Lawrence Berkeley National Laboratory
Optimizing I/O Costs of Multi-Dimensional Queries using Bitmap Indices
- Author(s): Rotem, Doron
- Stockinger, Kurt
- Wu, Kesheng
- et al.
Bitmap indices are efficient data structures for processing complex, multi-dimensional queries in data warehouse applications and scientific data analysis. For high-cardinality attributes, a common approach is to build bitmap indices with binning. This technique partitions the attribute values into a number of ranges, called bins, and uses bitmap vectors to represent bins (attribute ranges) rather than distinct values.

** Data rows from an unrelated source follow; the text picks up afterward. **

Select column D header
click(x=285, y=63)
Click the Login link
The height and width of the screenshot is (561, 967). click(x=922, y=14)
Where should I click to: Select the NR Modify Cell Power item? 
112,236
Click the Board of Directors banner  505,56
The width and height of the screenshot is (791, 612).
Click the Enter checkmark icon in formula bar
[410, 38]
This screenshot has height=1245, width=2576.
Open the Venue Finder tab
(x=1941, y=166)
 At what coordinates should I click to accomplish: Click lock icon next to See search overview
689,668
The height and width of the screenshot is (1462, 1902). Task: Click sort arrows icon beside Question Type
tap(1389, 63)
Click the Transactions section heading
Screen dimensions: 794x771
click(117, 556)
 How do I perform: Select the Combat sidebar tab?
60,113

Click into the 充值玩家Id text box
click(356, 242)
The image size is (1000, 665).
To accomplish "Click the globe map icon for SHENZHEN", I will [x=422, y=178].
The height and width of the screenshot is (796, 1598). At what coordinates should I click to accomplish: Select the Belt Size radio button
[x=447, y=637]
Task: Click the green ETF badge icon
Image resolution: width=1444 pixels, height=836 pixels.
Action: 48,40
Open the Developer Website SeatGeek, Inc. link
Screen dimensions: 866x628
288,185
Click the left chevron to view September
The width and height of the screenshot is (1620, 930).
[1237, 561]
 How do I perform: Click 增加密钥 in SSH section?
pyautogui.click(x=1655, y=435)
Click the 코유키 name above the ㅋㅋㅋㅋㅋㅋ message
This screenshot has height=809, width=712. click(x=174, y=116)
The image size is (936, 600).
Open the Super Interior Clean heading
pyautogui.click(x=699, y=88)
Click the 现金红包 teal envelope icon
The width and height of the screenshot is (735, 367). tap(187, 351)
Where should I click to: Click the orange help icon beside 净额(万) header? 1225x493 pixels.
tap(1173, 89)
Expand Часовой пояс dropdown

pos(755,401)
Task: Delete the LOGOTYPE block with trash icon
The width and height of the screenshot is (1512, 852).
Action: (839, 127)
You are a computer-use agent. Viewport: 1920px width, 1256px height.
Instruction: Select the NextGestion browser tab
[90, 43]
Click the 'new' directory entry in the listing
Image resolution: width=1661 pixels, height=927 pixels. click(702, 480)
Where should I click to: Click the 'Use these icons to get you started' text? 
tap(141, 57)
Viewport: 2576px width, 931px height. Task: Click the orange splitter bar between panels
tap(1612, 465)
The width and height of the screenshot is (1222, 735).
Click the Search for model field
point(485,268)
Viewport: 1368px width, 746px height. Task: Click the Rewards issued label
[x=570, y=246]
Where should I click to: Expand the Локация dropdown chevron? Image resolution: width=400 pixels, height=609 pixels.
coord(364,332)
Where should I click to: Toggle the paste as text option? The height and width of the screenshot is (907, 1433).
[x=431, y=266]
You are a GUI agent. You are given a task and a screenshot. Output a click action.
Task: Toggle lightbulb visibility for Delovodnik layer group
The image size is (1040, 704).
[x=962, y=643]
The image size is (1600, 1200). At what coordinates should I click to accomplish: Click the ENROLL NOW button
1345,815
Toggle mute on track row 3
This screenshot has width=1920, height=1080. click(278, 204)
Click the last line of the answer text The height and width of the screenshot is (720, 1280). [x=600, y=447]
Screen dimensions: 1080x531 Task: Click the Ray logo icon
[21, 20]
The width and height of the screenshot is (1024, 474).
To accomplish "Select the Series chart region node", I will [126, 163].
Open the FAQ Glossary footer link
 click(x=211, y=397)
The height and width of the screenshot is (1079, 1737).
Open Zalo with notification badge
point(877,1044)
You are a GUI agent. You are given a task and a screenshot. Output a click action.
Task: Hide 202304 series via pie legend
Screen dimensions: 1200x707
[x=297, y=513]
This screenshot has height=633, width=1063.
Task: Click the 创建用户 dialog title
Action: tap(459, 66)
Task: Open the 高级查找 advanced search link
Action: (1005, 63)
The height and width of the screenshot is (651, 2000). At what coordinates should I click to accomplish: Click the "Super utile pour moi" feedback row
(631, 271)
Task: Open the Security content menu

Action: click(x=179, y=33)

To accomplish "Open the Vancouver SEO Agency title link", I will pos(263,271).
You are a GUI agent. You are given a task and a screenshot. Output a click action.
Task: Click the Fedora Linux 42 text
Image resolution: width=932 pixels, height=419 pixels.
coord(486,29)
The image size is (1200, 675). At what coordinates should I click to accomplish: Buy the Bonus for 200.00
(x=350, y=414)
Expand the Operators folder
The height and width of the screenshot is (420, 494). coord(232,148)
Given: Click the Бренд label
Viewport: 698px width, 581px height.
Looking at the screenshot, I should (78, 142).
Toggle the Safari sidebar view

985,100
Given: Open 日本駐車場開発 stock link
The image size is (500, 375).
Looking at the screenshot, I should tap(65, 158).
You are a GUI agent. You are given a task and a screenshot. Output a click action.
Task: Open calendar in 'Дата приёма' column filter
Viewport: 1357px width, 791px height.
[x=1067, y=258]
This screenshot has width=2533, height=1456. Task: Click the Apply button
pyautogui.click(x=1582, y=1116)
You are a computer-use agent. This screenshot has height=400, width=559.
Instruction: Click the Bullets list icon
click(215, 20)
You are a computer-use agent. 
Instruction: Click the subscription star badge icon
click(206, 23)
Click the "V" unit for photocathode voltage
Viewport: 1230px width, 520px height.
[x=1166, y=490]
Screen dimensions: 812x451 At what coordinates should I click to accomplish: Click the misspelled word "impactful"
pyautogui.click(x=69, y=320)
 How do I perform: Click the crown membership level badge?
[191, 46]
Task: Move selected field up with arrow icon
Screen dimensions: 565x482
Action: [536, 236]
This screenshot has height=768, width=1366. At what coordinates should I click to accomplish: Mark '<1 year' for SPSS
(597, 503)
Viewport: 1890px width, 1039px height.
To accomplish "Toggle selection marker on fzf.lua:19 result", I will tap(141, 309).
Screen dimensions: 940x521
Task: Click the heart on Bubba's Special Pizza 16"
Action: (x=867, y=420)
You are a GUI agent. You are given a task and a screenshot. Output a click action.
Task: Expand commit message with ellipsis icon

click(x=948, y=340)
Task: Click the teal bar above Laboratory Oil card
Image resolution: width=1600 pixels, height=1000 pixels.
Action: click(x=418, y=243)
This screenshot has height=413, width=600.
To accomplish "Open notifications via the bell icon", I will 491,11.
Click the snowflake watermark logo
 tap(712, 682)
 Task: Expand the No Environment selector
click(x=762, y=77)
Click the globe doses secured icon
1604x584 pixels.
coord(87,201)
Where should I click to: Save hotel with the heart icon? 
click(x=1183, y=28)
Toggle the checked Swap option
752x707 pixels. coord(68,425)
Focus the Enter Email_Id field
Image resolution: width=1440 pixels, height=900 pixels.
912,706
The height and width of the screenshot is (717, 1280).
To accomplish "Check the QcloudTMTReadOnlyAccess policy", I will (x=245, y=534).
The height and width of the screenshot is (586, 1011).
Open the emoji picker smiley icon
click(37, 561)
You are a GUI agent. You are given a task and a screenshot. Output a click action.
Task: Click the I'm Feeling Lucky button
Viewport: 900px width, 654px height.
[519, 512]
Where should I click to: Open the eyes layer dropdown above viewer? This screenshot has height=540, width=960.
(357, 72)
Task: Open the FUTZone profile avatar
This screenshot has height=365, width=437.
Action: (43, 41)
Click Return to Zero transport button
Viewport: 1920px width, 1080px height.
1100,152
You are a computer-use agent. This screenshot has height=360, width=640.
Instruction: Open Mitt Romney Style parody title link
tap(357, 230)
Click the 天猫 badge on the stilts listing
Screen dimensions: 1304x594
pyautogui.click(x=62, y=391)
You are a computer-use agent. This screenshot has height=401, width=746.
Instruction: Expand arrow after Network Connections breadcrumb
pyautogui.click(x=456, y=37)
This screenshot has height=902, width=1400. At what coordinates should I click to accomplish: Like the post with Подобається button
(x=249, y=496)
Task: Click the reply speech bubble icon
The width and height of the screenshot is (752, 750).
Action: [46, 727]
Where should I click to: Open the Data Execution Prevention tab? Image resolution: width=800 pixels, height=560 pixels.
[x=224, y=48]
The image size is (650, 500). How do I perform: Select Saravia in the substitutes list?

In order to yield exact query answers, parts of the original data values have to be read from disk for checking against the query constraint. This process is referred to as "candidate check" and usually dominates the total query processing time. In this paper we study several strategies for optimizing the "candidate check" cost for multi-dimensional queries. We present an efficient "candidate check" algorithm based on attribute value distribution, query distribution as well as query selectivity with respect to each dimension. We also show that re-ordering the dimensions during query evaluation can be used to reduce I/O costs. We tested our algorithm on data with various attribute value distributions and query distributions. Our approach shows a significant improvement over traditional binning strategies for bitmap indices.